Back in the car, I had an idea. We would all go ice skating soon, as a family. We would wear skates together, and we would be cold together, and we would fall together, and we'd laugh about it all together. And then, maybe in a year, we'd try skating lessons again. By then, she wouldn't be afraid anymore, and she'd know exactly what to expect.
I called my wife and told her what happened. In 12 or 16 years, she said, when our daughter wins the gold medal, we'll remember the first time she went ice skating, and how scared she was, and how we almost gave up, before we decided to try again, and now look at her, a champion!
But I couldn't help feeling depressed about it. I couldn't help second-guessing myself. In a parallel universe, a dad who looked just like me, saw his almost-4-year-old girl crying hysterically on her first ice skating lesson, and when she wanted to leave, he told her she had to stay and finish the lesson. That girl cried more, and she fell more, and she had a miserable time for 30 minutes, but then, after a while, and after her 100th fall, she didn't care as much about falling. She didn't notice how cold the ice was anymore. She got up by herself, and she looked at her dad, and she gave him the thumbs up. Maybe she fell once more, only now, she laughed about it.
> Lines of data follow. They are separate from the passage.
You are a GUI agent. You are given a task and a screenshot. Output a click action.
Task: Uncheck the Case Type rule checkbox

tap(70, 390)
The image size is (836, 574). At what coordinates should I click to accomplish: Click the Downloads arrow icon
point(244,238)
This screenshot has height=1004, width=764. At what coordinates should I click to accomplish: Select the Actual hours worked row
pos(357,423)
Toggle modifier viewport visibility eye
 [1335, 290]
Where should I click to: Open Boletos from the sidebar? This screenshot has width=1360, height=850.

Back in this universe, I was alone in the kitchen, thinking and rethinking, listening to music from my phone on speakers.
I often laugh about how some songs make every mundane activity seem meaningful. Think about the theme song from Friday Night Lights, or the music from Game of Thrones. Or "Jupiter" by Holst. Or that bit from "Carmina Burana" (you know, the one that plays whenever something evil is happening in a movie). But nothing gives mundane moments spiritual meaning like Sigur Rós's "Hoppípolla." And of course, the song I make fun of all the time because of the way people who listen to it take whatever meaning they need from it, got me this time.
While the song was playing, I could see it, just as vividly as I now see the computer screen: I could see my 20-year-old daughter skating. I could see her spinning and jumping, and smiling the whole way through her routine. And as I saw her there, a mature, confident woman flying fearlessly through the air, I knew we'd try again. Whether I did the right thing or not didn't matter. We were going to try again. We were going to make this happen.